**SOURCE EXTRACT:**
Check Collection Existence

Checks whether a collection exists using HEAD /v1.0/tenants/[tenant-guid]/collections/[collection-guid]. Returns only HTTP status codes without response body for efficient existence verification.

Request Parameters

collection-guid (string, Path, Required): GUID of the collection object to check

curl --location --head 'http://localhost:8000/v1.0/tenants/00000000-0000-0000-0000-000000000000/collections/00000000-0000-0000-0000-000000000000' \
--header 'Authorization: ••••••'

import { ViewLexiSdk } from "view-sdk";

const api = new ViewLexiSdk(
  "http://localhost:8000/", //endpoint
  "<tenant-guid>", //tenant Id
  "default" //access key
);

const collectionExists = async () => {
  try {
    const response = await api.collectionsSdk.exists(
      "<collection-guid>"
    );
    console.log(response, "collection exists");
  } catch (err) {
    console.log("Error fetching collection:", err);
  }
};

collectionExists();

import view_sdk
from view_sdk import lexi
from view_sdk.sdk_configuration import Service

sdk = view_sdk.configure(
    access_key="default",
    base_url="localhost", 
    tenant_guid="tenant-guid",
    service_ports={Service.LEXI:8000},
)

def existsCollection():
    exists = lexi.Collection.exists("<collection-guid>")
    print(exists)

existsCollection()

using View.Sdk;
using View.Sdk.Lexi;

ViewLexiSdk sdk = new ViewLexiSdk(Guid.Parse("<tenant-guid>"),"default", "http://localhost:8000/");
            
bool exists = await sdk.Collection.Exists(Guid.Parse("<collection-guid>"));

Response

200 OK: Collection exists
404 Not Found: Collection does not exist
No response body: Only HTTP status code is returned

Note: HEAD requests do not return a response body, only the HTTP status code indicating whether the collection exists.

Response

200 No Content: Collection exists
404 Not Found: Collection does not exist
No response body: Only HTTP status code is returned

Note: HEAD requests do not return a response body, only the HTTP status code indicating whether the collection exists.

Search Collection

Searches for documents within a collection using POST /v1.0/tenants/[tenant-guid]/collections/[collection-guid]/documents?search. Supports advanced filtering, term matching, date ranges, and content type filtering for comprehensive document discovery.

**DATASET EXCERPT:**
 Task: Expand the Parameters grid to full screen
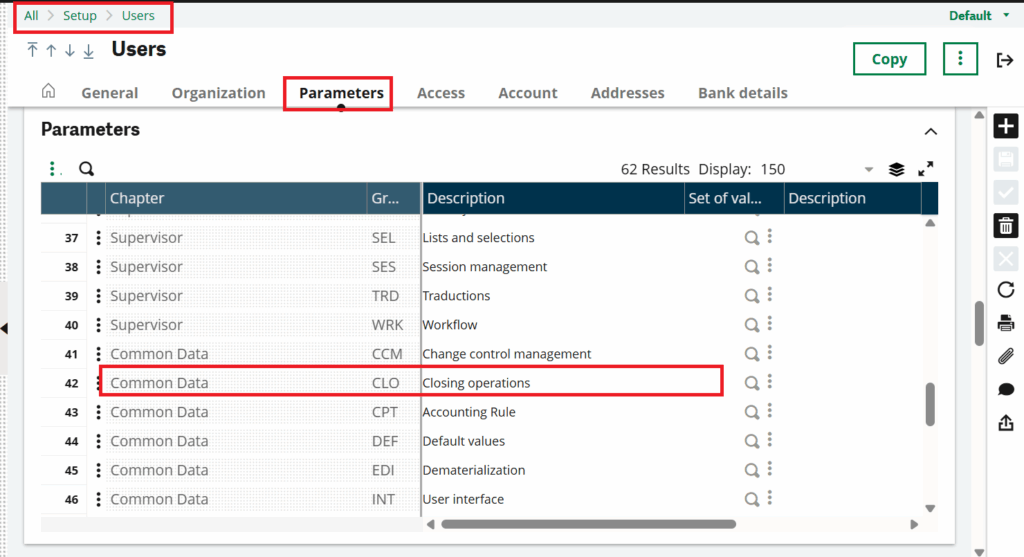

**TASK INSTRUCTIONS:**
1 - List the keyword arguments passed to view_sdk.configure in the Python code of the Check Collection Existence page.
2 - Reproduce the part of the Check Collection Existence page between "Search Collection" and "comprehensive document discovery.", inclusive.

**FULL SOLUTIONS:**
1 - access_key, base_url, tenant_guid, service_ports

2 -
Search Collection

Searches for documents within a collection using POST /v1.0/tenants/[tenant-guid]/collections/[collection-guid]/documents?search. Supports advanced filtering, term matching, date ranges, and content type filtering for comprehensive document discovery.